This version of famous StyleGAN2 is intended mostly for fellow artists, who rarely look at scientific metrics, but rather need a working creative tool. At least, this is what I use daily myself.
Tested on Tensorflow 1.14, requires pyturbojpeg
for JPG support. For more explicit details refer to the original implementations.
Note about StyleGAN2-ada: Performed tests have shown yet smoother (not faster!) convergence, but lower output variety.

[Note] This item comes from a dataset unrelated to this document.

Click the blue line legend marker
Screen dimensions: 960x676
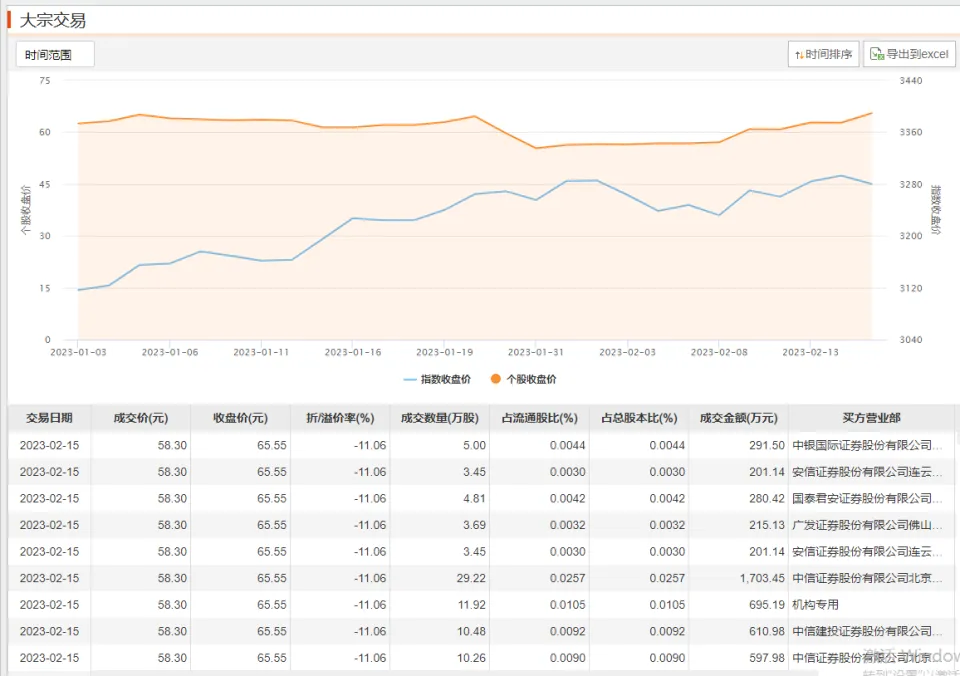[410, 379]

Moreover, ada-version has failed on few-shot datasets (50~100 images); so meanwhile i personally stick to this repo with Diff Augmentation.
- inference (image generation) in arbitrary resolution (may cause artifacts!)
- multi-latent inference with split-frame or masked blending
- non-square aspect ratio support (picked from dataset; resolution must be divisible by 2**n, such as 512x256, 1280x768, etc.)
- transparency (alpha channel) support (picked from dataset)
- models mixing (SWA) and layers-blending (from Justin Pinkney)
- freezing lower D layers for better finetuning (from Freeze the Discriminator)
Windows batch-commands for main tasks, such as ::
- video rendering with slerp/cubic/gauss trajectory smoothing (requires FFMPEG)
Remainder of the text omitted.